- **Task prompt**: What follows is a listing to transcribe exactly, leaving the pictures out.
* * * *
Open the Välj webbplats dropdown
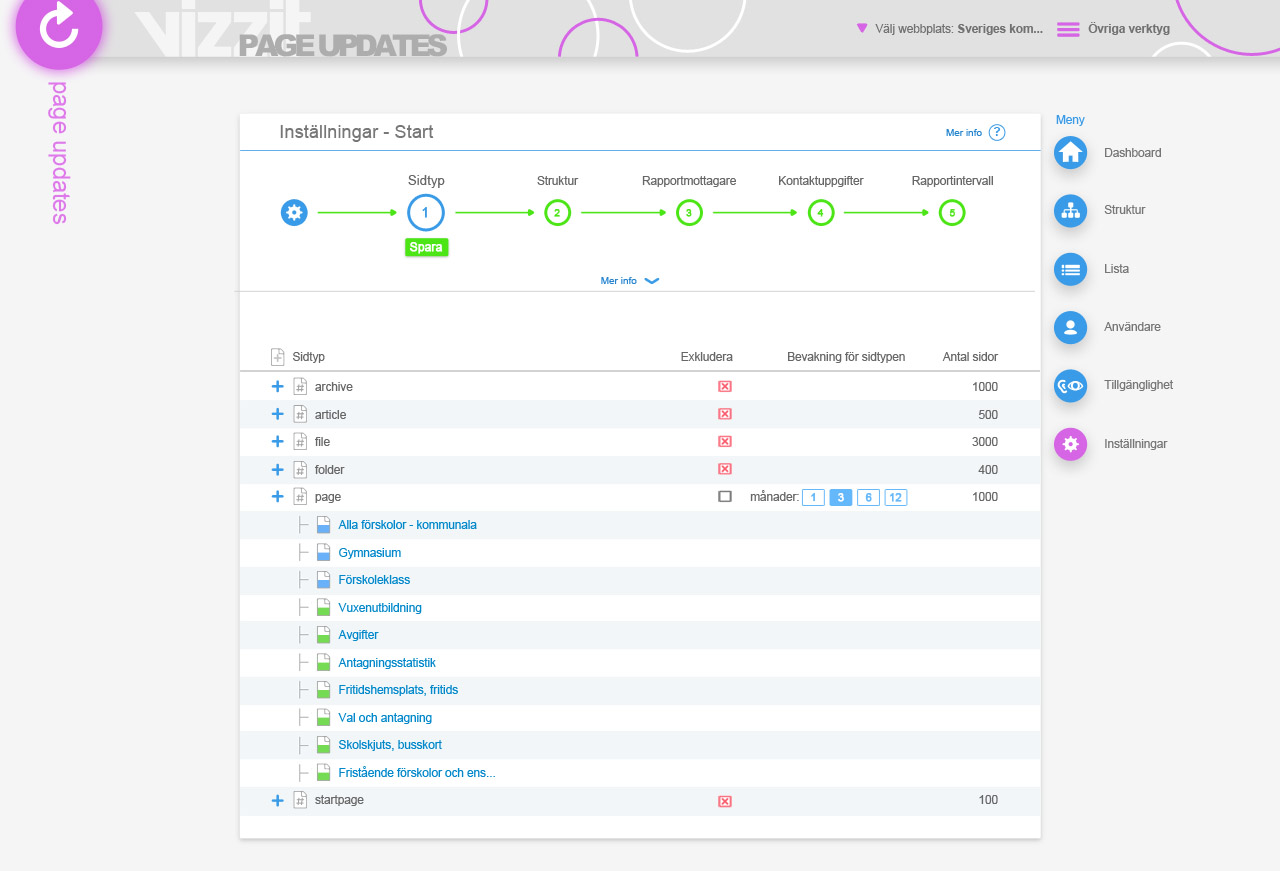Viewport: 1280px width, 871px height. tap(950, 29)
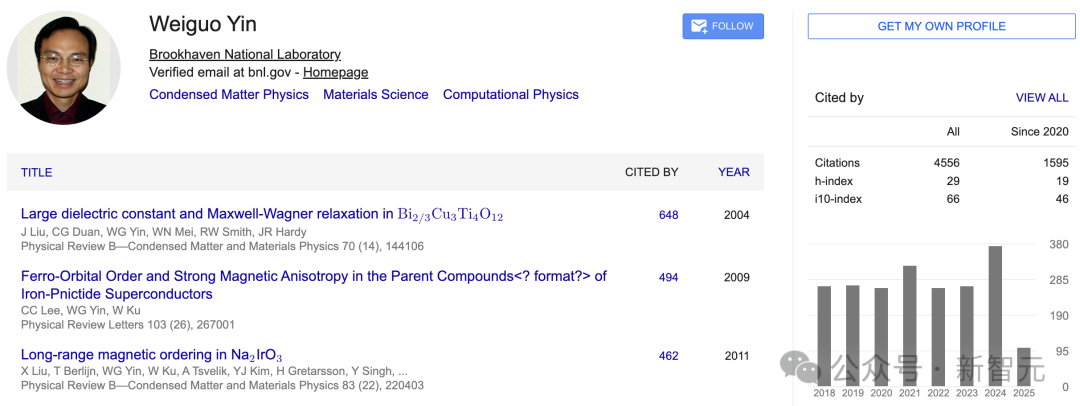Sort by Cited By column header

(651, 172)
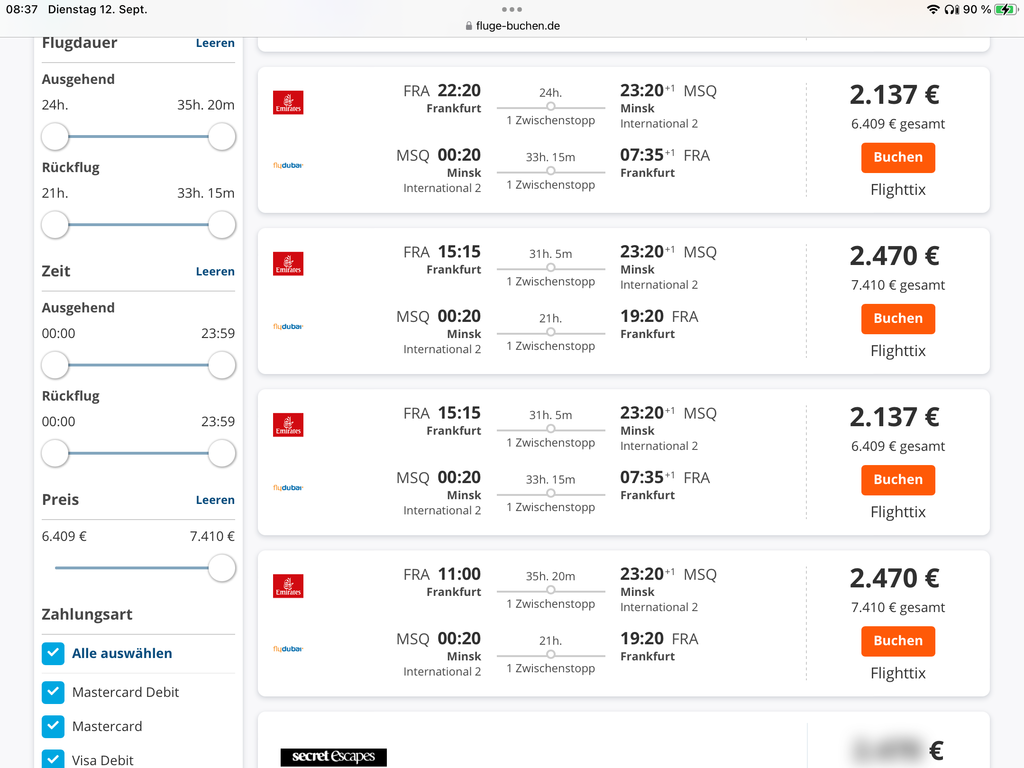Tap the battery icon in the status bar
Screen dimensions: 1024x768
(x=1005, y=9)
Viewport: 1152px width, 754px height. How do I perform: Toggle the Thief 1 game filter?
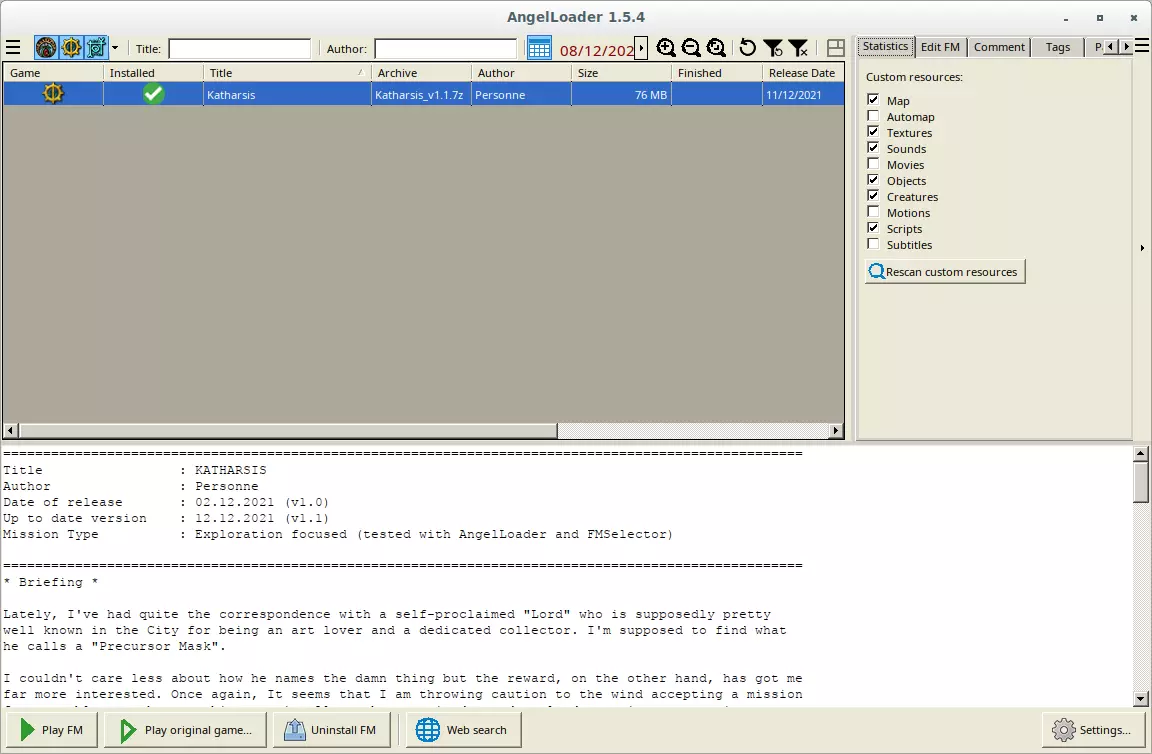click(x=46, y=48)
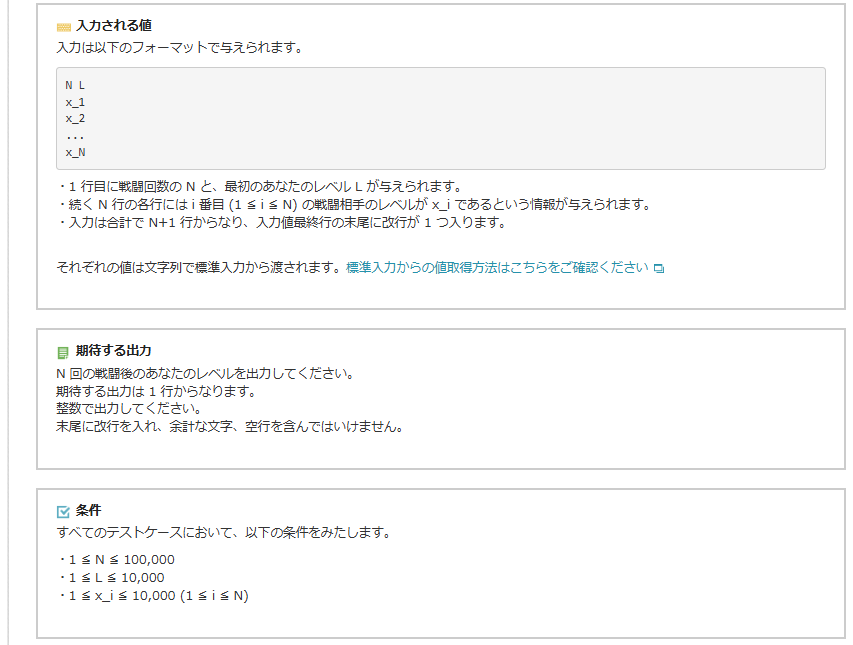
* * * *
- **Result for this exercise**:
Open the Välj webbplats dropdown
Viewport: 1280px width, 871px height. tap(950, 29)
Sort by Cited By column header

(651, 172)
Tap the battery icon in the status bar
Screen dimensions: 1024x768
(x=1005, y=9)
Viewport: 1152px width, 754px height. How do I perform: Toggle the Thief 1 game filter?
click(x=46, y=48)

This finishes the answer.